## Task instructions
Rewrite the rows below as a numbered list, covering only the part that opens with the line containing "Screen dimensions: 778x583" and closes with the last of the rows, both included. Omit blank lines and leave out the pictures.

## Data section
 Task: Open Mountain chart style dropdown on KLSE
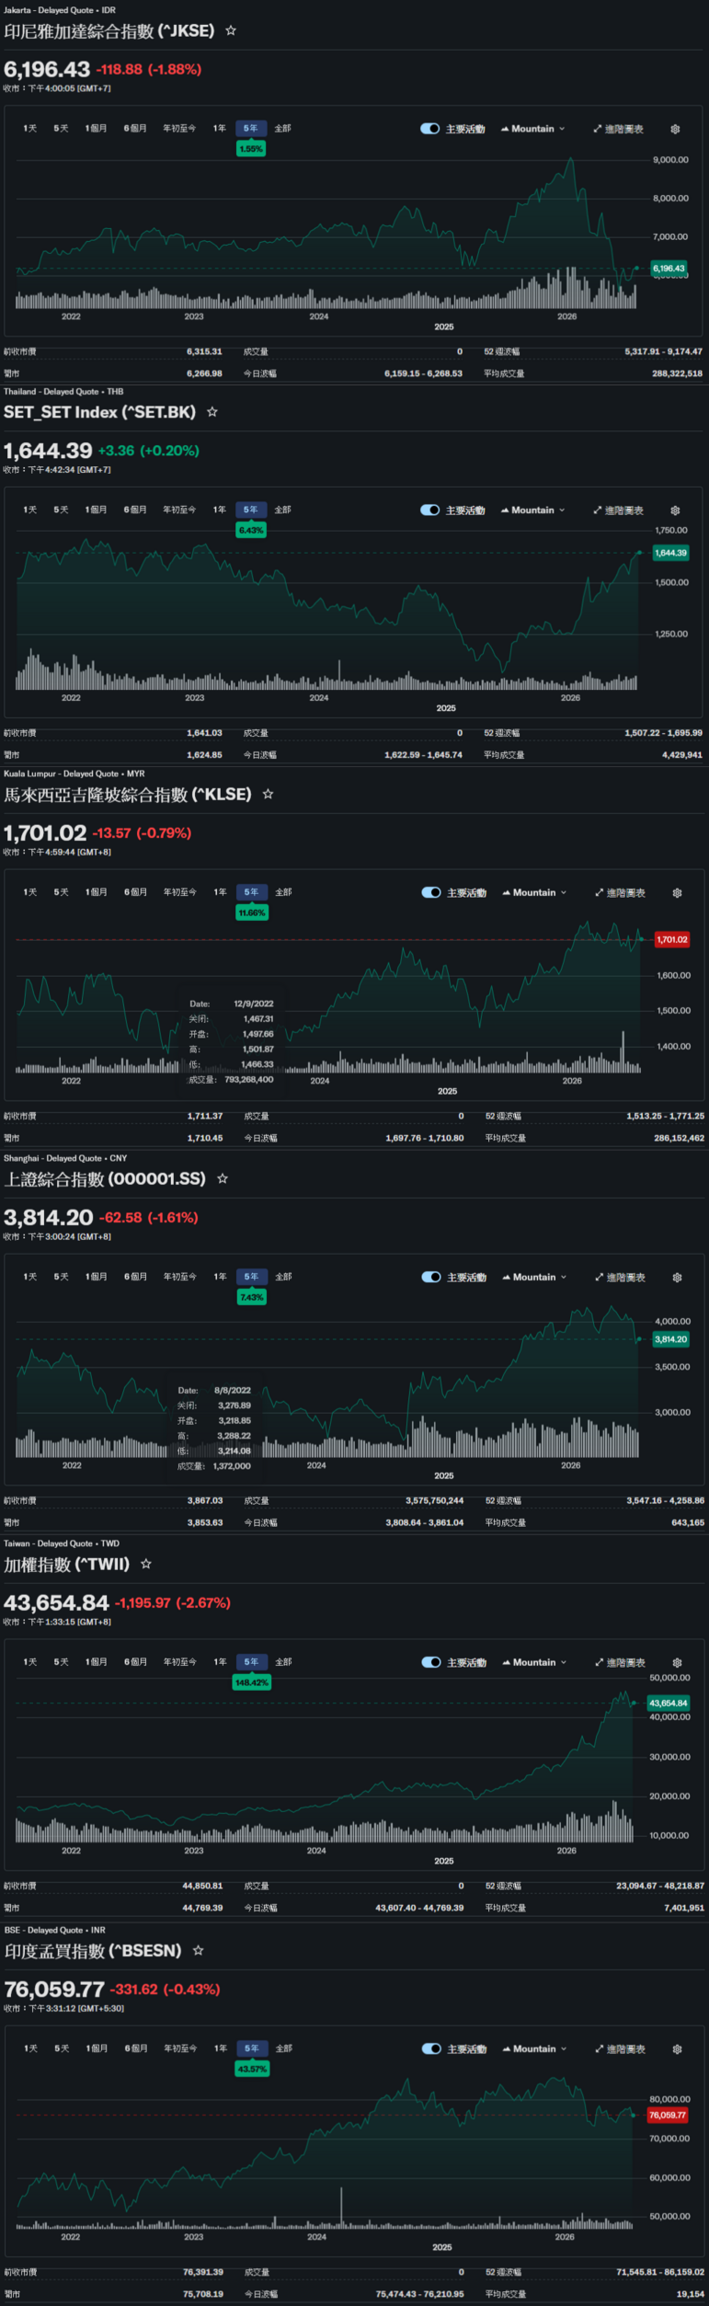coord(534,892)
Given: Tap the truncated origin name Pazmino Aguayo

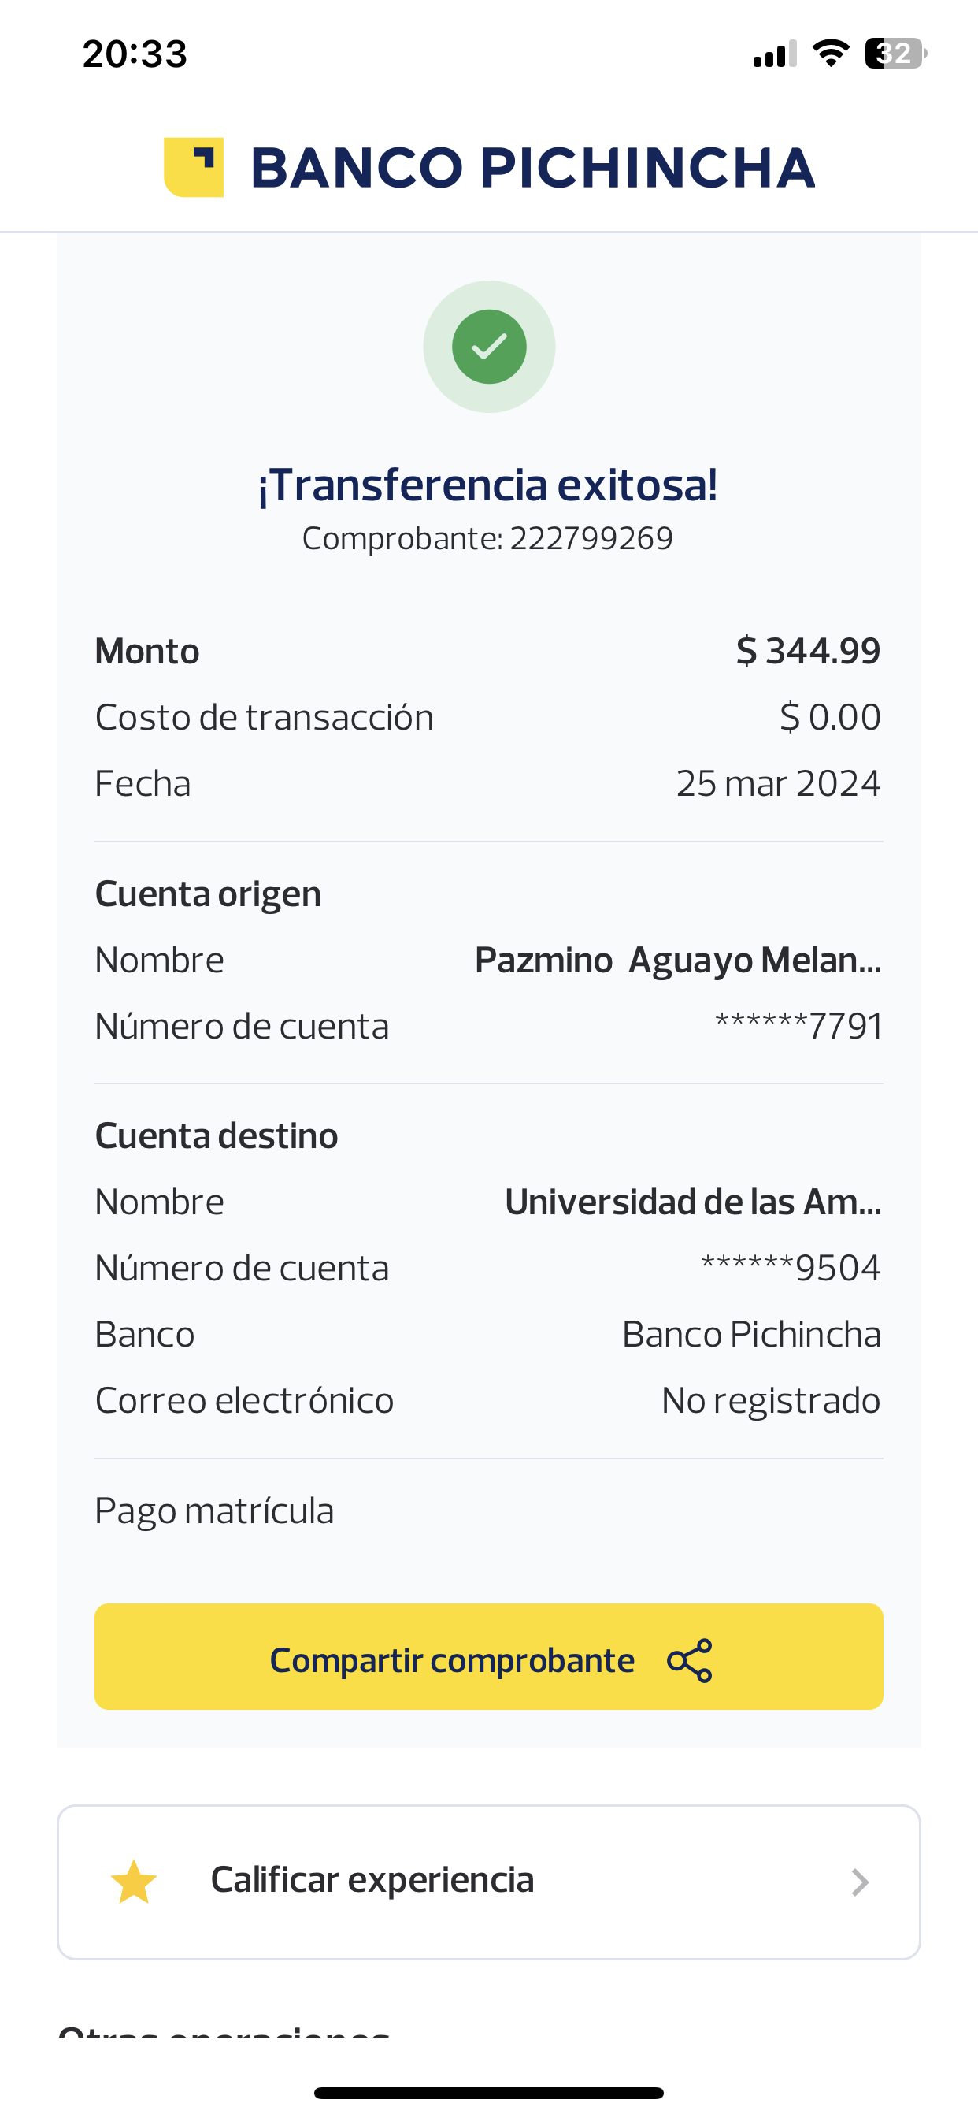Looking at the screenshot, I should click(x=677, y=960).
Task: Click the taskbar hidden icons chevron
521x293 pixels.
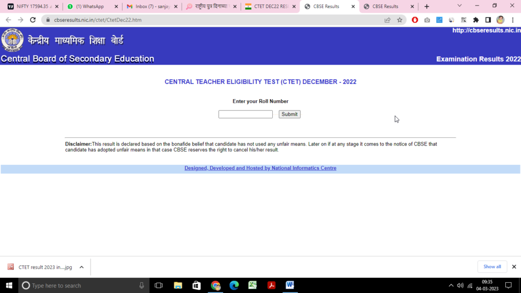Action: 451,285

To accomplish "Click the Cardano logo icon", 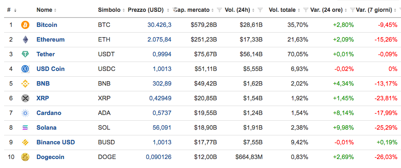I will 25,113.
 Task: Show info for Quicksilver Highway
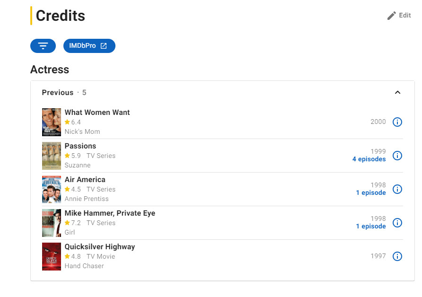pyautogui.click(x=397, y=256)
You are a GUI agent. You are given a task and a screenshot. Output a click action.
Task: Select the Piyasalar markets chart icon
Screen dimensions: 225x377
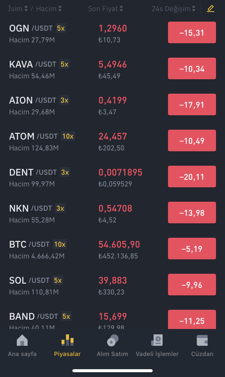68,340
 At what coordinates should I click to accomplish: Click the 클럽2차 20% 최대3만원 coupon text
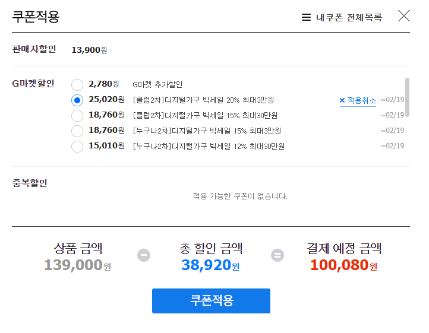point(203,100)
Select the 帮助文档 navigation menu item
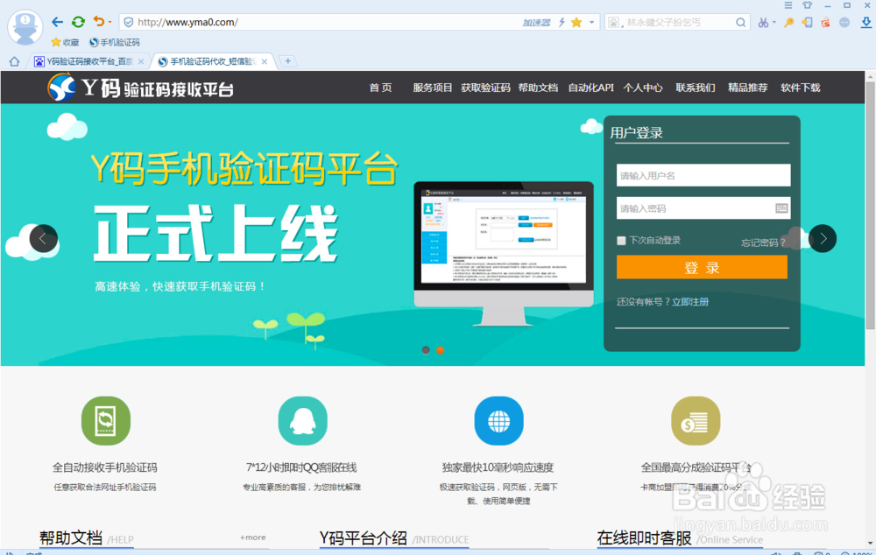The height and width of the screenshot is (555, 876). (x=538, y=88)
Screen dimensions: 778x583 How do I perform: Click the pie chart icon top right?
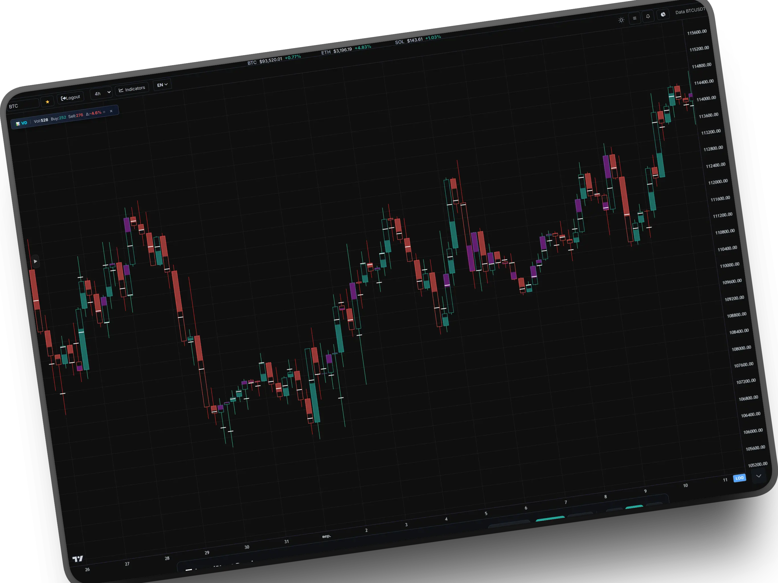(663, 15)
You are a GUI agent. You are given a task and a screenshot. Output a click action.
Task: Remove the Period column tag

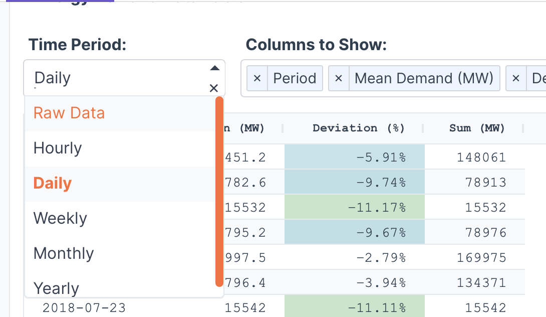(257, 78)
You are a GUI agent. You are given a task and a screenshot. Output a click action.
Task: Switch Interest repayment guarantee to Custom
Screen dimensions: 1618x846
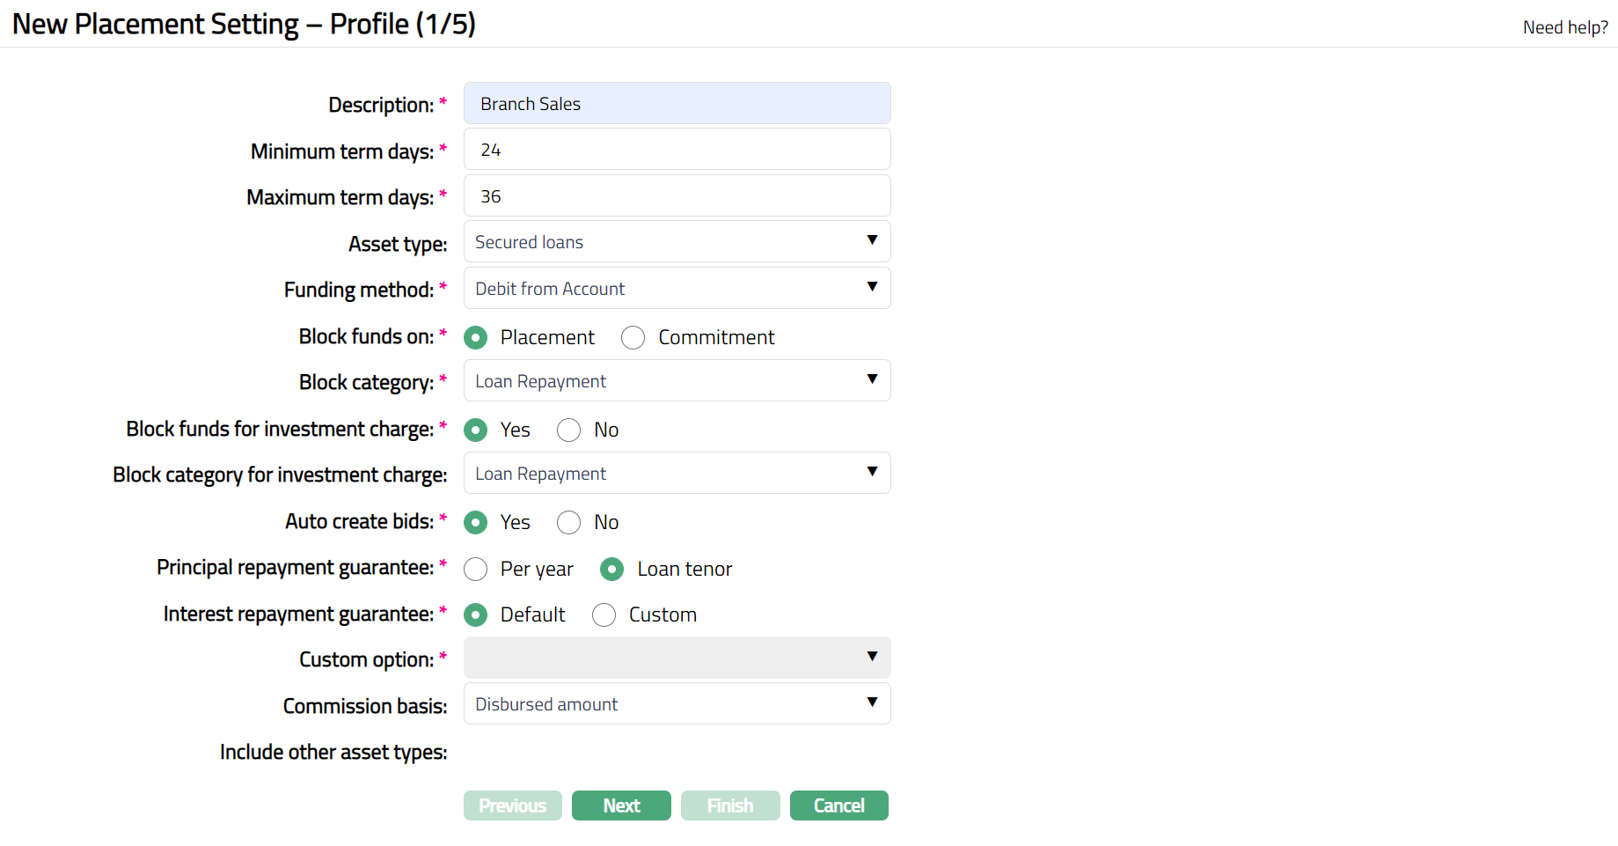coord(604,615)
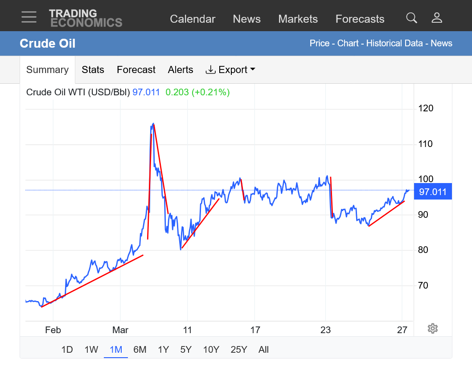
Task: Click the Trading Economics logo
Action: [x=85, y=18]
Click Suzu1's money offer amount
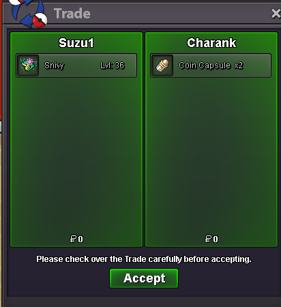281x307 pixels. point(76,239)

## Exercise answer
1. Screen dimensions: 778x583 How do I perform: Click the pie chart icon top right?
2. (663, 15)
3. You are a GUI agent. You are given a task and a screenshot. Output a click action.
4. Task: Remove the Period column tag
5. (257, 78)
6. You are a GUI agent. You are given a task and a screenshot. Output a click action.
7. Task: Switch Interest repayment guarantee to Custom
8. Screen dimensions: 1618x846
9. coord(604,615)
10. Task: Click the Trading Economics logo
11. Action: [x=85, y=18]
12. Click Suzu1's money offer amount
13. 281x307 pixels. point(76,239)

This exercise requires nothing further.